Conformational changes in the Ebola virus membrane fusion machine induced by pH, Ca2+, and receptor binding.

• Main Authors: Dibyendu Kumar Das, Uriel Bulow, William E Diehl, Natasha D Durham, Fernando Senjobe, Kartik Chandran, Jeremy Luban, James B Munro
• Format: Article
• Language: English
• Published: Public Library of Science (PLoS) 2020-02-01
• Series: PLoS Biology
• Online Access: https://doi.org/10.1371/journal.pbio.3000626

The Ebola virus (EBOV) envelope glycoprotein (GP) is a membrane fusion machine required for virus entry into cells. Following endocytosis of EBOV, the GP1 domain is cleaved by cellular cathepsins in acidic endosomes, removing the glycan cap and exposing a binding site for the Niemann-Pick C1 (NPC1) receptor. NPC1 binding to cleaved GP1 is required for entry. How this interaction translates to GP2 domain-mediated fusion of viral and endosomal membranes is not known. Here, using a bulk fluorescence dequenching assay and single-molecule Förster resonance energy transfer (smFRET)-imaging, we found that acidic pH, Ca2+, and NPC1 binding synergistically induce conformational changes in GP2 and permit virus-liposome lipid mixing.

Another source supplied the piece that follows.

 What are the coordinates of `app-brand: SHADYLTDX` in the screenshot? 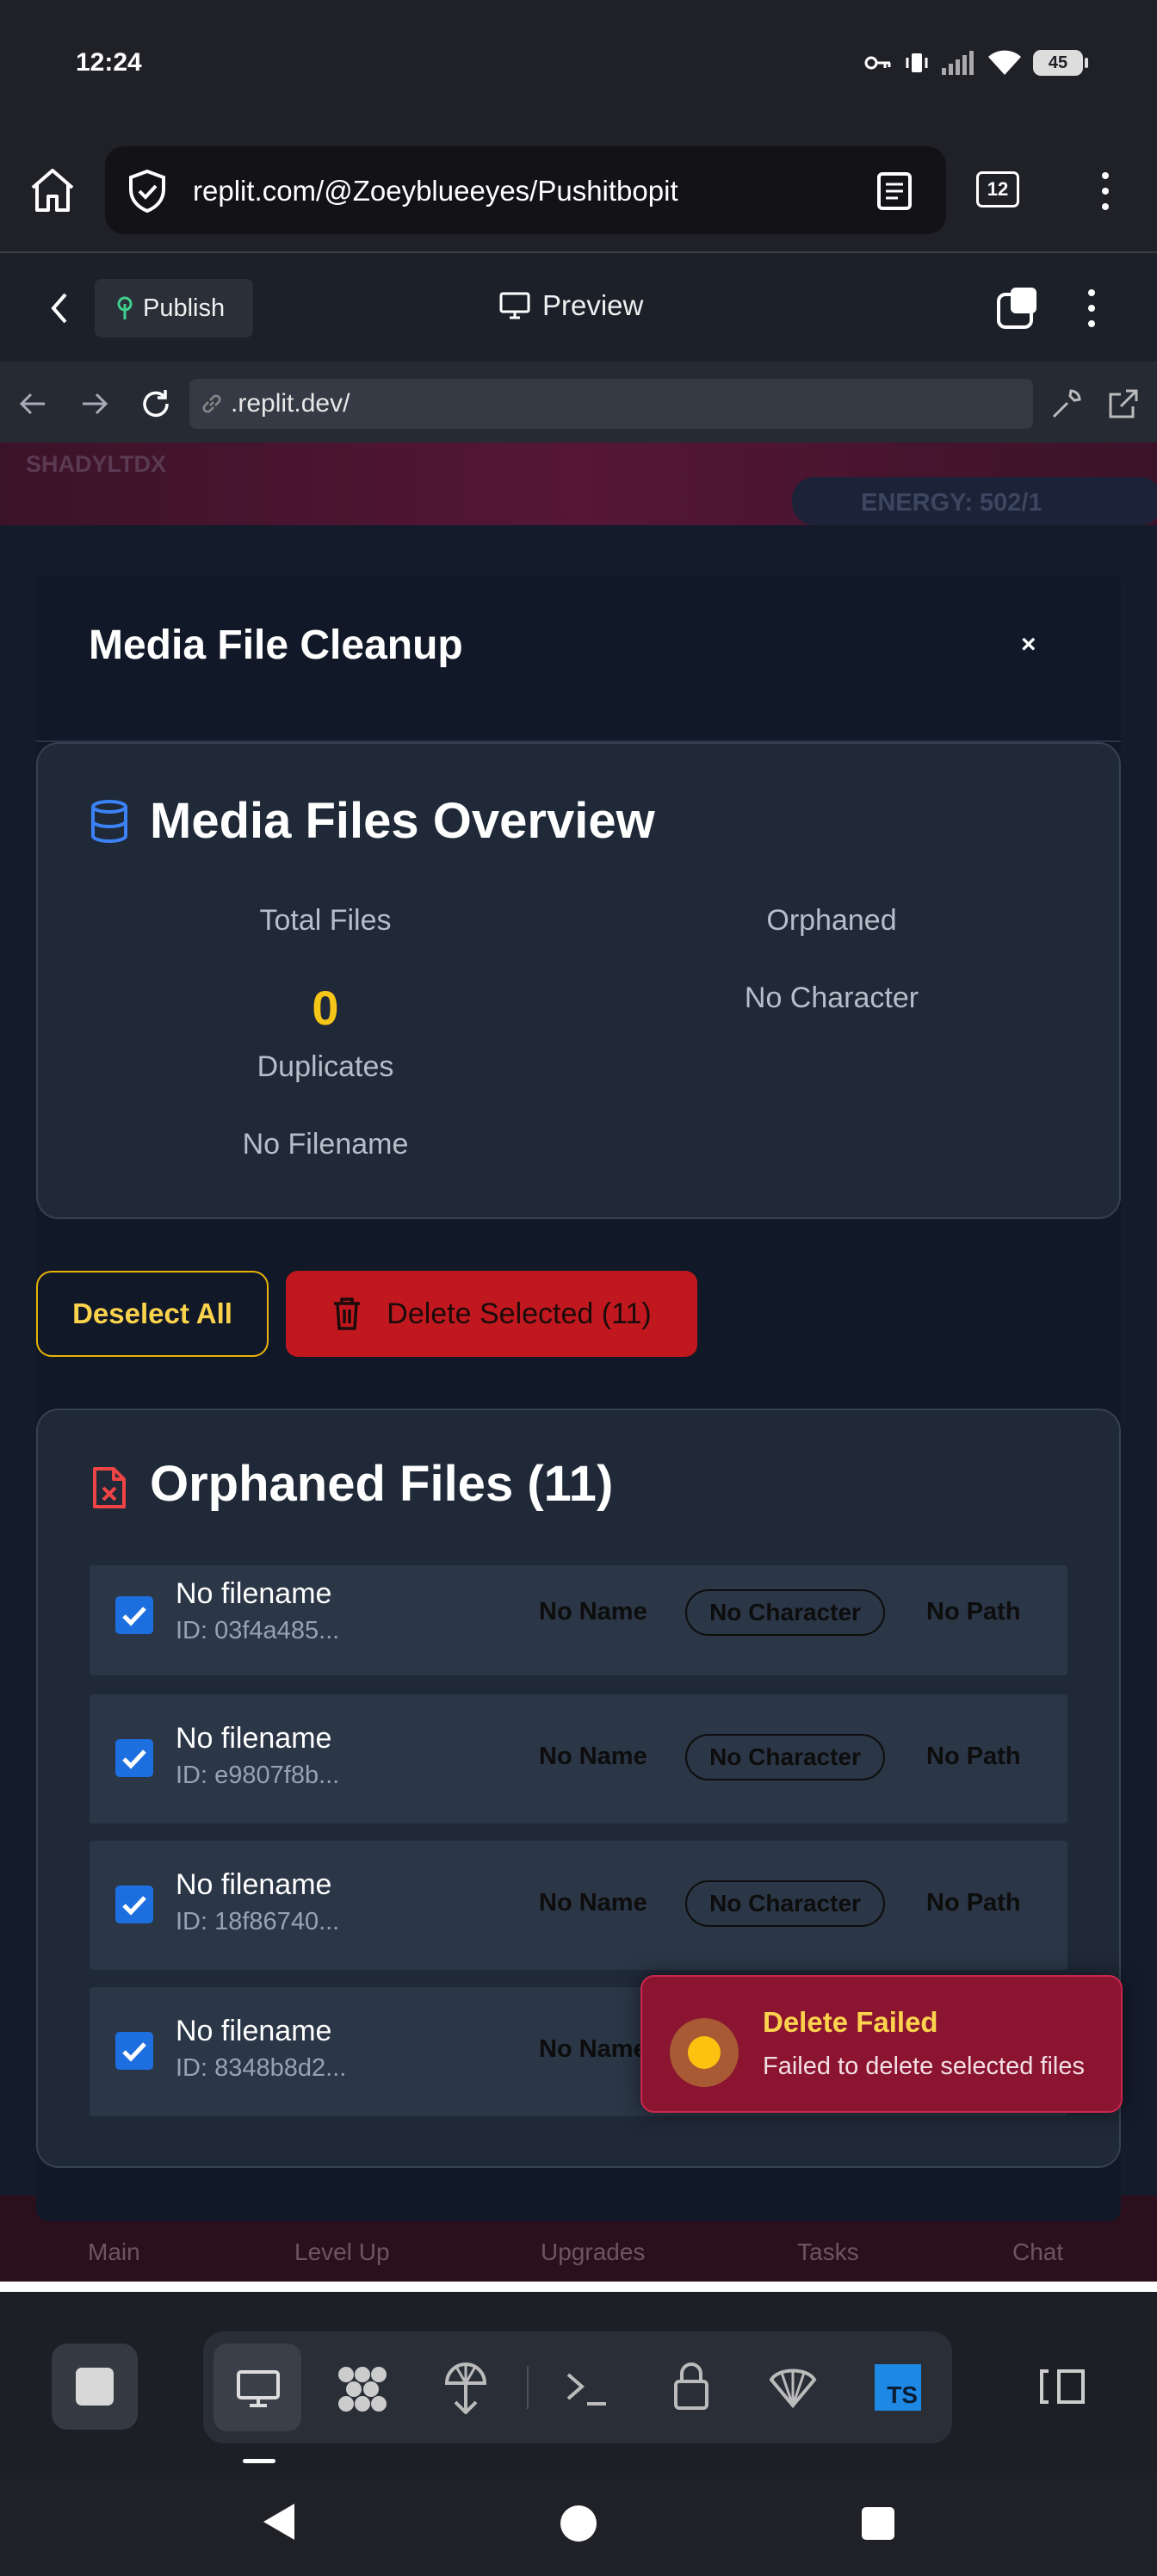 It's located at (96, 464).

Acidic pH and Ca2+ shifted the GP2 conformational equilibrium in favor of an intermediate state primed for NPC1 binding. Glycan cap cleavage on GP1 enabled GP2 to transition from a reversible intermediate to an irreversible conformation, suggestive of the postfusion 6-helix bundle; NPC1 binding further promoted transition to the irreversible conformation. Thus, the glycan cap of GP1 may allosterically protect against inactivation of EBOV by premature triggering of GP2.